------ Records provided ------

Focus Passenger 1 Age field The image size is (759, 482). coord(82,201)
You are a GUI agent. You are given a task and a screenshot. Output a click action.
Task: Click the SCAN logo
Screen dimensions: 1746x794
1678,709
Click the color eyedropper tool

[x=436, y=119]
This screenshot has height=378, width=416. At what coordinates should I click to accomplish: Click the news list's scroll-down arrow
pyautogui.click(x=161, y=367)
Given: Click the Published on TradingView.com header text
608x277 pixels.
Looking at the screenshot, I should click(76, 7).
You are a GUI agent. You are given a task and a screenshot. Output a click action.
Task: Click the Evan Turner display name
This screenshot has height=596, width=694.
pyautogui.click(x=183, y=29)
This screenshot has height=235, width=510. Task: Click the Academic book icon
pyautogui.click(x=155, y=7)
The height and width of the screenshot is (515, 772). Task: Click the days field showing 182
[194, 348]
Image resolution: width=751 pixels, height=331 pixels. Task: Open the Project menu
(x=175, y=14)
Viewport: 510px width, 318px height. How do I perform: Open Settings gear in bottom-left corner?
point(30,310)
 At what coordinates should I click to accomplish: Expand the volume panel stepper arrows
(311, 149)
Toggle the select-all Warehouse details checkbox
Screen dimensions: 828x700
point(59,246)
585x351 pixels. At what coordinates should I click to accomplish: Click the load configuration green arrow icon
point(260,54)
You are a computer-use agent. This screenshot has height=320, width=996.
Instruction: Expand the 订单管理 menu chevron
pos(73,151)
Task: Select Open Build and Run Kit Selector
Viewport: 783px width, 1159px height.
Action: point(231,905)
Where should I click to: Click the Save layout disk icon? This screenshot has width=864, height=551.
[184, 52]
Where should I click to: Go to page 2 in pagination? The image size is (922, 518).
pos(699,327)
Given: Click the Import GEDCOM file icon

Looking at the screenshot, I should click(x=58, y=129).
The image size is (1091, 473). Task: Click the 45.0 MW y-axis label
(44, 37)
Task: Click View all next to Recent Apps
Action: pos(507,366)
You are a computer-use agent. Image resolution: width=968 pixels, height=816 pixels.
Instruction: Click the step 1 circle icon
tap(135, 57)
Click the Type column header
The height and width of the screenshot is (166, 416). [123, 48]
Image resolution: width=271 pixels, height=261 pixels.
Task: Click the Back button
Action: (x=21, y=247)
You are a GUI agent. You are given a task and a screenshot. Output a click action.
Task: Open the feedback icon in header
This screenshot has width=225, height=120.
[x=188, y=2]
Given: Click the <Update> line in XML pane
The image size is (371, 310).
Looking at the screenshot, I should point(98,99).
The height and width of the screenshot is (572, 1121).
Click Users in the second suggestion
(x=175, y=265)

------

**Task item:** Copy each line of the data above exactly as it appears.

**Exercise response:**
Focus Passenger 1 Age field The image size is (759, 482). coord(82,201)
You are a GUI agent. You are given a task and a screenshot. Output a click action.
Task: Click the SCAN logo
Screen dimensions: 1746x794
1678,709
Click the color eyedropper tool

[x=436, y=119]
This screenshot has height=378, width=416. At what coordinates should I click to accomplish: Click the news list's scroll-down arrow
pyautogui.click(x=161, y=367)
Given: Click the Published on TradingView.com header text
608x277 pixels.
Looking at the screenshot, I should click(76, 7).
You are a GUI agent. You are given a task and a screenshot. Output a click action.
Task: Click the Evan Turner display name
This screenshot has height=596, width=694.
pyautogui.click(x=183, y=29)
This screenshot has height=235, width=510. Task: Click the Academic book icon
pyautogui.click(x=155, y=7)
The height and width of the screenshot is (515, 772). Task: Click the days field showing 182
[194, 348]
Image resolution: width=751 pixels, height=331 pixels. Task: Open the Project menu
(x=175, y=14)
Viewport: 510px width, 318px height. How do I perform: Open Settings gear in bottom-left corner?
point(30,310)
 At what coordinates should I click to accomplish: Expand the volume panel stepper arrows
(311, 149)
Toggle the select-all Warehouse details checkbox
Screen dimensions: 828x700
point(59,246)
585x351 pixels. At what coordinates should I click to accomplish: Click the load configuration green arrow icon
point(260,54)
You are a computer-use agent. This screenshot has height=320, width=996.
Instruction: Expand the 订单管理 menu chevron
pos(73,151)
Task: Select Open Build and Run Kit Selector
Viewport: 783px width, 1159px height.
Action: point(231,905)
Where should I click to: Click the Save layout disk icon? This screenshot has width=864, height=551.
[184, 52]
Where should I click to: Go to page 2 in pagination? The image size is (922, 518).
pos(699,327)
Given: Click the Import GEDCOM file icon

Looking at the screenshot, I should click(x=58, y=129).
The image size is (1091, 473). Task: Click the 45.0 MW y-axis label
(44, 37)
Task: Click View all next to Recent Apps
Action: pos(507,366)
You are a computer-use agent. Image resolution: width=968 pixels, height=816 pixels.
Instruction: Click the step 1 circle icon
tap(135, 57)
Click the Type column header
The height and width of the screenshot is (166, 416). [123, 48]
Image resolution: width=271 pixels, height=261 pixels.
Task: Click the Back button
Action: (x=21, y=247)
You are a GUI agent. You are given a task and a screenshot. Output a click action.
Task: Open the feedback icon in header
This screenshot has width=225, height=120.
[x=188, y=2]
Given: Click the <Update> line in XML pane
The image size is (371, 310).
Looking at the screenshot, I should point(98,99).
The height and width of the screenshot is (572, 1121).
Click Users in the second suggestion
(x=175, y=265)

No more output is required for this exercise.